REQUISITOS DEL EJERCICIO
Reproduce sin cambios el fragmento del discurso de agradecimiento que va desde «Transmita, Sr. Nuncio, mi» hasta «Juan José Asenjo.».

Transmita, Sr. Nuncio, mi gratitud al Santo Padre Francisco, por la confianza que ha depositado en mí, para que participe en esta comunión que se extiende más allá de las limitaciones geográficas de nuestra archidiócesis, como muestra la presencia de D. José Mazuelos, obispo de Canarias, y la de los señores arzobispos y obispos venidos de otros lugares. Gracias por vuestra afectuosa recepción en el Colegio episcopal, también expresada por la oración de aquellos que hoy no pueden estar aquí, como la de nuestro querido D. Juan José Asenjo.
La misión de servir como autoridad en la Iglesia la cumplió Jesucristo dando la vida por sus amigos. Como yo solo no puedo, durante esta hermosa celebración, he tenido a mi lado, a quienes me han acompañado y sostenido, entre otros, en mi camino sacerdotal: D. Manuel Palma y D. Patricio Gómez. Juntos hemos comprobado cómo es verdad que no hay mayor gozo que dar la vida por los amigos. Ahora, el Señor extiende esta amistad a todos vosotros, a mis hermanos sacerdotes, diáconos, religiosos y religiosas, miembros de la Vida Consagrada, a los laicos, ¡a toda la Archidiócesis! Os quiero servir con la humildad de quien reconoce que el fruto del officium amoris, que diría san Agustín, es desproporcionado, como el ciento por uno.
Prueba de ello, es veros a todos vosotros, como otra muestra del amor de Dios que quiero agradecer, especialmente a mi familia más cercana, ¡gracias, mamá!; a mis amigos, a los paisanos y feligreses de mi parroquia de Ntra. Sra. de la Asunción de Osuna; a los amigos de la universidad y de Comunión y Liberación; a mis compañeros de seminario que fuimos ordenados en este mismo altar de manos de Fray Carlos Amigo; a mis primeros feligreses de la Motilla, a mi querida Mairena del Alcor; a los seminaristas que hoy son sacerdotes, y a los seminaristas que perseveran, a pesar de mis clases. A aquellos con los que hemos construido la Facultad de Teología San Isidoro de Sevilla; a mis compañeros del CEU Cardenal Spínola; al Excmo. Cabildo Catedral, gracias por la organización de esta celebración; y de un modo especial, a toda la parroquia de San Roque, a la que debo tanto…; y a las demás instituciones eclesiásticas, civiles, militares y académicas. A todos, gracias por vuestra presencia y por el afecto manifestado en estos días previos a esta consagración.

EXTRACTO DE DATOS
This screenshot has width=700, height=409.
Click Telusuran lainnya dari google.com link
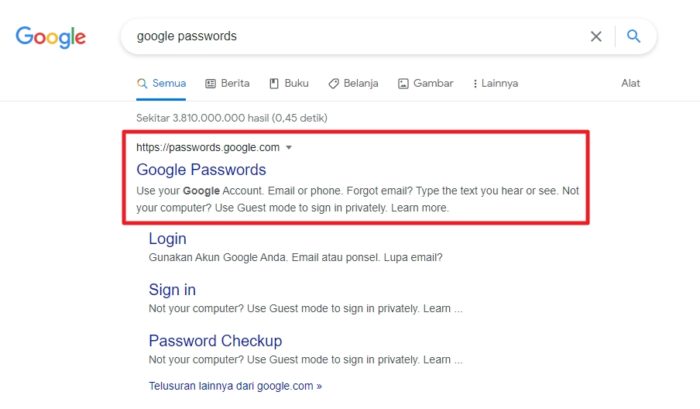pos(235,386)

RESPUESTA
Transmita, Sr. Nuncio, mi gratitud al Santo Padre Francisco, por la confianza que ha depositado en mí, para que participe en esta comunión que se extiende más allá de las limitaciones geográficas de nuestra archidiócesis, como muestra la presencia de D. José Mazuelos, obispo de Canarias, y la de los señores arzobispos y obispos venidos de otros lugares. Gracias por vuestra afectuosa recepción en el Colegio episcopal, también expresada por la oración de aquellos que hoy no pueden estar aquí, como la de nuestro querido D. Juan José Asenjo.